Camagüey is an eccentric place. Charming, but eccentric. The city symbol is the Tinajon - a large clay pot used for storing rainwater. The vessel is tapered at the end, half-buried in the earth, and covered with a heavy lid, which keeps whatever is stored inside cool and fresh. They are all over the city, and as I take a rest during the long, hot walk to my hotel, a friendly local scoops up some water into a terracotta mug from her tinajon and offers it to me. The water is ice-cold, fresh, and reinvigorating. Muchas gracias, I smile, and then shoulder my backpack and head out of the heat.
As I walk through the town, I notice tinajones of every size, some just a few inches tall, but others big enough to sleep in. The tinajon was first brought to Cuba by the Spanish and is descended from the earthenware amphora introduced to Spain by the Romans. The Spanish used them to transport vital olive oil, which no conquistador could do without. Later, these large, impressive vessels became status symbols, and citizens of Camagüey could judge each other’s place in the social hierarchy by how impressive their tinajones were.

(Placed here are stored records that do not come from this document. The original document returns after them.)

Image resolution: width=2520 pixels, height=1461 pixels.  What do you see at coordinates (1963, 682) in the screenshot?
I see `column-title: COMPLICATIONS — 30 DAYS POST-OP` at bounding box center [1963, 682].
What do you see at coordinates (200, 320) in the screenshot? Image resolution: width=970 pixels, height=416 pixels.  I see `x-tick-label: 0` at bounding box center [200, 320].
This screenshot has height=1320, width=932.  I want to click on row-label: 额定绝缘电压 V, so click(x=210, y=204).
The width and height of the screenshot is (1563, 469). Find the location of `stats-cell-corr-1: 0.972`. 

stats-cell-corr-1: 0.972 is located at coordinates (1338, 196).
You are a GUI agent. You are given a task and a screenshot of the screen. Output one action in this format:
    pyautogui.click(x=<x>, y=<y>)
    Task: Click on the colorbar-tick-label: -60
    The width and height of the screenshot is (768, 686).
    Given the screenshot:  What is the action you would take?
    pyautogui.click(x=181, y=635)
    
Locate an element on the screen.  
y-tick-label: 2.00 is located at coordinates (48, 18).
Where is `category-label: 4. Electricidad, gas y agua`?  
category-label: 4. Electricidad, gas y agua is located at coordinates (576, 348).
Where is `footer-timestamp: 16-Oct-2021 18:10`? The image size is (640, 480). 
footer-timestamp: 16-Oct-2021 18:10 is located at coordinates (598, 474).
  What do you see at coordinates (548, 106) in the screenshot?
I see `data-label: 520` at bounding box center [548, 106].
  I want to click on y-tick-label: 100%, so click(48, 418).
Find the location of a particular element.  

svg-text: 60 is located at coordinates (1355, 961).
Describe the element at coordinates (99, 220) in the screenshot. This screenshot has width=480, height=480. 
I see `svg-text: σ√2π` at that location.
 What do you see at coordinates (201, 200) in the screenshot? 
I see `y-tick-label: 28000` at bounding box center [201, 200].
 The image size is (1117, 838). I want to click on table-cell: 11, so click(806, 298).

Writing about Camagüey is a great excuse to talk about pirates. During the golden age of piracy in the 18th Century, they terrorised the fantastically wealthy Spanish ports in Cuba. First, as agents of the British and French crowns, who paid ‘privateers’ (essentially pirates in the service of the crown) to roam the Caribbean, plundering Spanish ships transporting the unimaginable riches stolen from indigenous civilisations in the Americas. Then, as the plantations were planted and sugar, tea, coffee, and cotton made the slavers rich, pirates began to target this transatlantic commodity trade. They soon became extremely rich and powerful, forming ‘pirate republics’ and fortresses on islands such as Trinidad, and began targeting entire cities in their raids.
Camagüey is said to have been a real victim of these pirate raids. And so sometime in the late 18th Century, the town centre’s streets were replanned into a maze, with only one entrance and exit out of the city. This was meant to trap pirates here, leaving them at the mercy of the city guard and the townspeople. It seems to have worked, and after the street’s construction, the pirates moved on to softer targets, and Camagüey never suffered a raid again.
Now, I’m in the hall of the bus station, waiting to travel inland to Trinidad. A local legend here says that if a foreigner comes to Camagüey and drinks cool, fresh rainwater from a Tinajon, he will meet a beautiful woman from the city, and never leave. I look around the hall, listening out for the echo of high heels on the marble, but alas, no beauty appears. Ah, well, all aboard.